> Directions
Please copy out the lines in the entries that contain "avatar".

> Material shown
= Beginning of Section =
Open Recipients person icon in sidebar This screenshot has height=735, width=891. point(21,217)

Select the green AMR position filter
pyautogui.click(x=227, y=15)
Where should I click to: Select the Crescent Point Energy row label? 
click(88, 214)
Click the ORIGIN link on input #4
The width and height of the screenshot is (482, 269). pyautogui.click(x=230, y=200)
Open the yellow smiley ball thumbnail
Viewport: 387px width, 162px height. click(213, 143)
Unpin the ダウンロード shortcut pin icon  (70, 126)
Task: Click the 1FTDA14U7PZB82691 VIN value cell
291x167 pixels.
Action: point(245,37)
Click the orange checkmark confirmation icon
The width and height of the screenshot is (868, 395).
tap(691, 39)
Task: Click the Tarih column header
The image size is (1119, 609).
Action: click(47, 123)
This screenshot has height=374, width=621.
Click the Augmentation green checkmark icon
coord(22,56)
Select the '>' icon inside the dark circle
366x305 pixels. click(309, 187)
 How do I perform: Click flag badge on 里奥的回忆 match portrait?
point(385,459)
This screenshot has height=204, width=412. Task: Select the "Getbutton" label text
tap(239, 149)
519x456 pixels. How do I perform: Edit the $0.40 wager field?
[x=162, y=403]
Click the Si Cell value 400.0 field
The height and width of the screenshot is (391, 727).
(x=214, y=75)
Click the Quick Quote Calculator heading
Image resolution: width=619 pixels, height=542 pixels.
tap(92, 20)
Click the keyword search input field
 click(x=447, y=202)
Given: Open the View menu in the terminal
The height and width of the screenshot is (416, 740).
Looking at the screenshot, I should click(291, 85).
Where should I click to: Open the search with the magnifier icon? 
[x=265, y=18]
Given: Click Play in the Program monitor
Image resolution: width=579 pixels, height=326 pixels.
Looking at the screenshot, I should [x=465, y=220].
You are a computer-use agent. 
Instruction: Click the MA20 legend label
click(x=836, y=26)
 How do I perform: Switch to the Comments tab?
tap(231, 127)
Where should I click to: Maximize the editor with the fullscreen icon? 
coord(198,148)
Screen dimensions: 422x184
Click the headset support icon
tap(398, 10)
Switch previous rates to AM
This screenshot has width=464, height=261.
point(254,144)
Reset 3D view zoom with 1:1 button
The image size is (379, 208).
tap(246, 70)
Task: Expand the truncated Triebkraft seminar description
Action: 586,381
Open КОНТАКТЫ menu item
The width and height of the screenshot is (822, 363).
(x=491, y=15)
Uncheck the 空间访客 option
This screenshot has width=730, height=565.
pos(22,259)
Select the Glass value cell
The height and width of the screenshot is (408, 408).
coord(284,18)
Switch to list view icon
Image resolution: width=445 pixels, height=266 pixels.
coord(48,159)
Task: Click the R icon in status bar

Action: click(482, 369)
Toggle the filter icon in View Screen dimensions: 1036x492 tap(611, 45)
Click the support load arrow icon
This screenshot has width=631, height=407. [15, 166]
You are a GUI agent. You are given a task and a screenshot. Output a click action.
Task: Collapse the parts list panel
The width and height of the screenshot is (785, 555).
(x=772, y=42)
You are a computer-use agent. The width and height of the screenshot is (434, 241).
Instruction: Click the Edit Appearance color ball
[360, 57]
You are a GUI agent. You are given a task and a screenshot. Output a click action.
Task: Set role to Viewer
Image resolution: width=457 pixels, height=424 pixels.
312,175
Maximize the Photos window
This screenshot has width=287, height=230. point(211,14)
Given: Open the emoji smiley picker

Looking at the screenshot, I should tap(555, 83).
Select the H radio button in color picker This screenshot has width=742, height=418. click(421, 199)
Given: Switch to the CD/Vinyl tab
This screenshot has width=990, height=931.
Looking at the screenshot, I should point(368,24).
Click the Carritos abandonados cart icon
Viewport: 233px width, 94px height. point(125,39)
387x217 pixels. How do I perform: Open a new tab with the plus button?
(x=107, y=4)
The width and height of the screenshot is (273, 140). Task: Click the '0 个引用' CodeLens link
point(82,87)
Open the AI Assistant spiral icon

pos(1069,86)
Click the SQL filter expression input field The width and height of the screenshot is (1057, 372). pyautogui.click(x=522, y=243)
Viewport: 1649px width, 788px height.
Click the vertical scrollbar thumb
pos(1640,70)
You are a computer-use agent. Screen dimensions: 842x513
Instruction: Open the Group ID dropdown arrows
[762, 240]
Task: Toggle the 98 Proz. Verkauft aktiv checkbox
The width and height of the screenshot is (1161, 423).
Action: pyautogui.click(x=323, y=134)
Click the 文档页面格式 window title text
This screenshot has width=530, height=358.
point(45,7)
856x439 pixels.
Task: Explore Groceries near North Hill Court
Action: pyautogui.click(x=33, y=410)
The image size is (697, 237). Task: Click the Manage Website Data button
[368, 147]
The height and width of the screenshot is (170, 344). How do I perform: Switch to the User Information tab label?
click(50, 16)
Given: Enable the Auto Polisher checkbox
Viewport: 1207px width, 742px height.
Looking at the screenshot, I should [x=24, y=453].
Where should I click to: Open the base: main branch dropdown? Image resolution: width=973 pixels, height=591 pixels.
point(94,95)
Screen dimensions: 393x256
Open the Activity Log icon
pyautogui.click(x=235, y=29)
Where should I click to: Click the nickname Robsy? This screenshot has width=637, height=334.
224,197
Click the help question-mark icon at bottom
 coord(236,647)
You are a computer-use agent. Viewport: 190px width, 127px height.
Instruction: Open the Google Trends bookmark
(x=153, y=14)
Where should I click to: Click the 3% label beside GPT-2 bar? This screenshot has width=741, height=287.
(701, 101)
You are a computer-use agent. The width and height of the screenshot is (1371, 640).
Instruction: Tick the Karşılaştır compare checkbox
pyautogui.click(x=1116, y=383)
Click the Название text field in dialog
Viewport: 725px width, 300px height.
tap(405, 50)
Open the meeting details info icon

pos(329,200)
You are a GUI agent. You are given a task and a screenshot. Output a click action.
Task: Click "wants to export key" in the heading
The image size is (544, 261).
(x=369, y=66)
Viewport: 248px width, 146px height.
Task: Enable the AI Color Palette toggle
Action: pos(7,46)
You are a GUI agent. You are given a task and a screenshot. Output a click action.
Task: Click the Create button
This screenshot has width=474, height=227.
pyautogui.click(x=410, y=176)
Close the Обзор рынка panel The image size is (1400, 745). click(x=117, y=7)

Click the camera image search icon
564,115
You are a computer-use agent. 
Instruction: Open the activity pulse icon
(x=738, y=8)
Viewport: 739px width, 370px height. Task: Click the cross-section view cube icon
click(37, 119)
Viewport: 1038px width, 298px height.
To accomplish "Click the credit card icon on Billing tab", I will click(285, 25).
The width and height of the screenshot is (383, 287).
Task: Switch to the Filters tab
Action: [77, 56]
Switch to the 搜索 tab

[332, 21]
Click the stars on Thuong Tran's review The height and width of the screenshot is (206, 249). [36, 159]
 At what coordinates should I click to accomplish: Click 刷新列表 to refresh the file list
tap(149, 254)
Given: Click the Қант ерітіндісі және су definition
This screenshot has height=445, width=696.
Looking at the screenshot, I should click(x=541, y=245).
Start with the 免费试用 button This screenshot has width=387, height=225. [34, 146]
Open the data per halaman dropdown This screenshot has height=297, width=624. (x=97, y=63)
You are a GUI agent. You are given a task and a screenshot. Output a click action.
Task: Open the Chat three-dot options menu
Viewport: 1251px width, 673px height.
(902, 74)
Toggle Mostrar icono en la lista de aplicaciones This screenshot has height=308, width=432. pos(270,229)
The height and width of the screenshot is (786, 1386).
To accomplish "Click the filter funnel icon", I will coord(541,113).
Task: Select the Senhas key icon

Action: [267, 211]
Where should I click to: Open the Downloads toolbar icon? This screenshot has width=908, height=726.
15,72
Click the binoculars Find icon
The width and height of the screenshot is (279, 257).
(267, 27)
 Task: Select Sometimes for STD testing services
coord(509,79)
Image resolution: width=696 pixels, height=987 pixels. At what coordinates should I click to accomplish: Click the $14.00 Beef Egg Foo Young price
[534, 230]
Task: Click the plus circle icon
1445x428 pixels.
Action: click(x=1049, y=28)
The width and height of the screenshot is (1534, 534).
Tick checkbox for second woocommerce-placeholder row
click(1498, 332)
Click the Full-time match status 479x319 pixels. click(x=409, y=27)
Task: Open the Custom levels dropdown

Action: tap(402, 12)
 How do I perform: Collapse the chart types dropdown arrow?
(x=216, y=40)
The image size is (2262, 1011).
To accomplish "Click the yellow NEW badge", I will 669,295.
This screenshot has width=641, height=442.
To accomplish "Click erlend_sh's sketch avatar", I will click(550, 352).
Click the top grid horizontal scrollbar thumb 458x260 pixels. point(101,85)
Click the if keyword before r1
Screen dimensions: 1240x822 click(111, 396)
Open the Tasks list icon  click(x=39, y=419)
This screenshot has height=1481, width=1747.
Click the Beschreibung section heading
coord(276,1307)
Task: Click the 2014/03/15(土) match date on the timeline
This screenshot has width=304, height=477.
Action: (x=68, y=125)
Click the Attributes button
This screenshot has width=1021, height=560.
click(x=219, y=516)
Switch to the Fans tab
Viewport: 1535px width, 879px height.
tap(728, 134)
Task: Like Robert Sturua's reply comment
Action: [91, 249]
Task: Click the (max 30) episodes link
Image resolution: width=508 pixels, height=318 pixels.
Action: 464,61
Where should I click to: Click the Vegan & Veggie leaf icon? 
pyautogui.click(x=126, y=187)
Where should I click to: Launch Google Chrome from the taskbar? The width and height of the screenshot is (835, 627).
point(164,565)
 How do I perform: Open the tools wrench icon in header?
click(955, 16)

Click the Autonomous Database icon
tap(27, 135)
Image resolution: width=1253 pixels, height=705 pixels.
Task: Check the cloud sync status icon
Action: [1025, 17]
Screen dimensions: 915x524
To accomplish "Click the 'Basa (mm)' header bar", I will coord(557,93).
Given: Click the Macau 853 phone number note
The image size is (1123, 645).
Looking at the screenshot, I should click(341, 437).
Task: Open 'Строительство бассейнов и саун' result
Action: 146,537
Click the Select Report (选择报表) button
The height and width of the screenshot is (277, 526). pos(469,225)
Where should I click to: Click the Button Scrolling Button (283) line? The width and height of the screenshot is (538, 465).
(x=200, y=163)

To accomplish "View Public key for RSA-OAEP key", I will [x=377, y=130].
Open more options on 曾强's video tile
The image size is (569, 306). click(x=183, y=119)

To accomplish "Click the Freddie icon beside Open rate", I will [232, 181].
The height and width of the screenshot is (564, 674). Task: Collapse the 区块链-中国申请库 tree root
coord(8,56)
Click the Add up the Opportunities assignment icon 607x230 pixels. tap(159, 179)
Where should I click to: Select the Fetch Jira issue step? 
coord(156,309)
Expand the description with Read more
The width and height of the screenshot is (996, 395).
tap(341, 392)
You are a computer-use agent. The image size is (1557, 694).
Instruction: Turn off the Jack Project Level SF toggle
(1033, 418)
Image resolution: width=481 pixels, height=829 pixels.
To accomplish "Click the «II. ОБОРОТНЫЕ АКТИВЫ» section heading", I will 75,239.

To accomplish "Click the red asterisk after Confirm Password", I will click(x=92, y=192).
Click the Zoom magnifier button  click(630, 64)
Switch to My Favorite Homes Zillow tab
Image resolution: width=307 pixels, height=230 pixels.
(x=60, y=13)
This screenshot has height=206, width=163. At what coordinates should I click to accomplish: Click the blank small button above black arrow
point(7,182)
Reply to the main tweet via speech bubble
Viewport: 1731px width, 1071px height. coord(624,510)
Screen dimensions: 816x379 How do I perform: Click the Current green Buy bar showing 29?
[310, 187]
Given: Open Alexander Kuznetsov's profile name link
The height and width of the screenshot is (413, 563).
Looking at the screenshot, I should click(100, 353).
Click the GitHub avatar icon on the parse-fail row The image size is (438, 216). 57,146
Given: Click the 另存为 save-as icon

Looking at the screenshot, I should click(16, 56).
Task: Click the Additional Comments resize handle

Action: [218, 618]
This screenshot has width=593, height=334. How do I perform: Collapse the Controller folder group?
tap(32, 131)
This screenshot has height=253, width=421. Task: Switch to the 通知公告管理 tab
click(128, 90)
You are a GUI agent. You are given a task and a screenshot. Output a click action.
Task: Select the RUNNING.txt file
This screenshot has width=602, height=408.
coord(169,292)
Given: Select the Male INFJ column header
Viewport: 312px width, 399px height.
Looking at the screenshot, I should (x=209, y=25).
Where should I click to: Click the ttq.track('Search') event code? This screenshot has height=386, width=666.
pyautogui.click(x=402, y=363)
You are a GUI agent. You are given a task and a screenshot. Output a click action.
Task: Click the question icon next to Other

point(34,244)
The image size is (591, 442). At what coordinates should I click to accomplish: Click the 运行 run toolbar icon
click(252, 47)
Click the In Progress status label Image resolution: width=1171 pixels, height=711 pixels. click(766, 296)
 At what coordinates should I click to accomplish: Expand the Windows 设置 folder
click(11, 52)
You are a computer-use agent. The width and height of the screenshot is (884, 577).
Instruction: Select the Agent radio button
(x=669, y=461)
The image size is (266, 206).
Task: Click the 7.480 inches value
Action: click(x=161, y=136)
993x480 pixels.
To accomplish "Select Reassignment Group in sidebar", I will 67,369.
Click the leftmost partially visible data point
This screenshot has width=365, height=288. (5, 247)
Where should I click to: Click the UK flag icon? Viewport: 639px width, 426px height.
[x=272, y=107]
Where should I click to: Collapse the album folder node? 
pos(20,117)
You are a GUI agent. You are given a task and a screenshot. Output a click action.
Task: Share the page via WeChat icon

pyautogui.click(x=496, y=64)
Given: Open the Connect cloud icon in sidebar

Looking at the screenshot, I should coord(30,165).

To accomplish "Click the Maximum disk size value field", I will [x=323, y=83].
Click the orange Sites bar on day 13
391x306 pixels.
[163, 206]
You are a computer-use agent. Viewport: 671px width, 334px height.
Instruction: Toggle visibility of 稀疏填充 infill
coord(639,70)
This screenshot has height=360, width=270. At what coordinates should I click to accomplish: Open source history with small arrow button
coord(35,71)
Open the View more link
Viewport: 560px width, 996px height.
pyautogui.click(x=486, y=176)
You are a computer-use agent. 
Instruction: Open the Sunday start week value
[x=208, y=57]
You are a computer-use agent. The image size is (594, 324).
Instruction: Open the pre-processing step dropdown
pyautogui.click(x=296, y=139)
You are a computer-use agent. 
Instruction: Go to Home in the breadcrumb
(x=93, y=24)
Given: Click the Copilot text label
= End of Section =
> Problem solution
To accomplish "Click erlend_sh's sketch avatar", I will click(550, 352).
Click the GitHub avatar icon on the parse-fail row The image size is (438, 216). 57,146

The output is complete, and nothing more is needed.